Concordia University, River Forest, Illinois, the publisher of the journal Lutheran Education, twice honored Kieschnick. In 1970 it awarded him its Spiritus Christi medallion for his "devotion to the cause of Christian education and personal achievements and outstanding leadership in the field." In 1973 that same institution awarded Kieschnick the Doctor of Laws (Honoris Causa) citing him for being "a vigorous and innovative force in the Lutheran Church-Missouri Synod".

In 1972 Concordia Seminary, St. Louis, Missouri awarded Kieschnick its Christus Vivit medal. The medal honors persons who have performed a singular type of service for the benefit of the Church and whose services are marked by personal consecration over many years and in times of great difficulty. When making the presentation of the medal, Dr. John Tietjen, Seminary president identified Kieschnick as "an interpreter of Christian education to church and world on two continents" and said, "his contributions to civic and national groups continues on many fronts."

In acknowledging his support for the best possible education for all the children of the state, the New York State Department of Education cited Kieschnick as "A man whose star will shine forever. His joy in learning is an inspiration to educators throughout the state."

For the last eight years of his career Kieschnick's writings focused on the challenge and opportunities of Christian education in urban settings. His monthly column in LSA News published by The Lutheran Schools Association of New York was widely read by urban educators. When these monthly articles were collected and published by Wheat Ridge Ministries, Dr. Lester Bayer, Director of The Center for Urban Education Ministries wrote, "These commentaries sometimes cause laughter, sometimes, inspiration, sometimes guilt, sometimes amusement, but they are always gospel-centered, stimulating and thought provoking". (Introduction by Les Bayer, Commentary, copyright 1992 by Melvin M. Kieschnick, Laser Lightening, Tuckahoe, NY.)

At the request of the American Lutheran Education Association (now Evangelical Lutheran Education Association) Kieschnick, in 1977, wrote The Pastor and The Lutheran School. This book encourages pastors to support the preschools and elementary schools of their parishes by serving the entire school family as shepherd, theologian, servant, leader, presence, advocate, officiant and peacemaker. Writing on seminary training to prepare future pastors to be effective participants in the schools of their parishes, Dr. Nelson Strobert, Prof. of Christian Education at Luther Theological Seminary at Gettysburg, Pennsylvania reported that it was a requirement in his parish education course at that seminary that students read and discuss this book. (Dr. Norbert Strobert in Views and Visions, published by ELEA, 2004.)

As is expected, retirement celebrations (like eulogies) sometimes exaggerate the influence of the person whose career is being celebrated. Kieschnick's retirement celebration provided the opportunity for a wide spectrum of speakers to comment on his influence. Educators from Hong Kong spoke of how his former students became principals of Christian schools and leaders in the community. Representatives from the Lutheran Church-Missouri Synod recalled his emphasis on the gospel and his frequent statement that the goal of Christian education is to set people free in Jesus Christ enabling each person to more nearly become all that God intends them to be.

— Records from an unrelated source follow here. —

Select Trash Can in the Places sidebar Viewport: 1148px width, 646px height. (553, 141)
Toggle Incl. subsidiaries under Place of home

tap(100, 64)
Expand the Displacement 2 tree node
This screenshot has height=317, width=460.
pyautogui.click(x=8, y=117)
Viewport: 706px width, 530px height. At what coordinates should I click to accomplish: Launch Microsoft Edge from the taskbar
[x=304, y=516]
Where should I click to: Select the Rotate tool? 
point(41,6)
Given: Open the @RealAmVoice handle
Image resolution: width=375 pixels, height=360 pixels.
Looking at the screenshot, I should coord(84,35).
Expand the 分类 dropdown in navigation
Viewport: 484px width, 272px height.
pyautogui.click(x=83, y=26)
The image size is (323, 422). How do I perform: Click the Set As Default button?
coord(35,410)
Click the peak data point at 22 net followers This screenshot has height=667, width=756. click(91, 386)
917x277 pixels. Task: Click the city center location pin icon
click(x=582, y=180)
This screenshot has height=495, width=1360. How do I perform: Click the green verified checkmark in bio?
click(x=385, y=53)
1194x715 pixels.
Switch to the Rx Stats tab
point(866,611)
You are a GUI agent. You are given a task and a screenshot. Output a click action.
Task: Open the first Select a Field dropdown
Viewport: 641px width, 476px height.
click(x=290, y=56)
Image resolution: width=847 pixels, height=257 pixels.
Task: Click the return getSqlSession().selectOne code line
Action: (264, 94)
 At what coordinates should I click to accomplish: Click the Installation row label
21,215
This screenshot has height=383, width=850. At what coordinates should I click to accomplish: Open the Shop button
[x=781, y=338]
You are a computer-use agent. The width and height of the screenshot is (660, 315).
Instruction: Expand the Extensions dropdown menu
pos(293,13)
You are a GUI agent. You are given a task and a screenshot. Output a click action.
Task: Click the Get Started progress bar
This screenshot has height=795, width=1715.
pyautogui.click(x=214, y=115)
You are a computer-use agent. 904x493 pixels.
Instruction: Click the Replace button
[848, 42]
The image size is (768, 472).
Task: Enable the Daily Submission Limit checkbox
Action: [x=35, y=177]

Liisa Tuovinen, head of the Division for Family Life of The Lutheran Church of Finland recalled Kieschnick's significant work and influence in that church and voiced her appreciation of his and his wife's fervent plea for the church to be a welcoming place for gays and lesbians.

The Assistant Commissioner of the New York State Department of Education lauded Kieschnick's strong advocacy not only for children in non-public schools, but also for all the children of the state.

School aadministrators of the Evangelical Lutheran Education Association recalled Kieschnick's strong advocacy at the national level for a commitment to Lutheran schools at all levels, from preschool through college.

Urban educators recalled Kieschnick's influence in urging the church to see its educational ministries in urban areas as diverse as New York, Shanghai and Karachi, Pakistan. The two bishops who spoke recalled influence on them and their colleagues, especially as it related to the congregation as a teaching/learning environment in which many people play critical interrelated roles.

The final acknowledgement came from the Director of the Center for Urban Education Ministries who described Kieschnick as an "enricher, encourager, executive par excellence, enabler and example, a man of God who has dedicated his life to the ministry of Christian education."

Wayne Lucht, in the lead editorial of Lutheran Education, (Nov/Dec 92, p. 62) entitled "Fare You Well, Mel," listed the various positions Kieschnick had held in more than 40 years as a Christian educator. The editorial went on to write, "Yet this simple, inadequate listing of functions has been performed with such distinction, it stands as an eloquent tribute in itself. Writer, inspirational speaker, clear-sighted critic, supporter of this complex phenomenon called Lutheran education, we will not see his like soon enough."

Key Christian Education concepts articulated by Kieschnick

In a public lecture on Lutherans and Learning on November 1, 2003 sponsored by Grace Lutheran Church, River Forest, Illinois, Kieschnick stated as follows:

Lutherans believe deeply in the value of learning. The three cornerstones of Lutheran identity, namely scripture alone, faith alone, grace alone, affirm the role of teaching and learning of God's love for humanity and human response to God's grace in Christian living. This is revealed in the inspired scriptures which record God's activity and human response, centered in Jesus Christ.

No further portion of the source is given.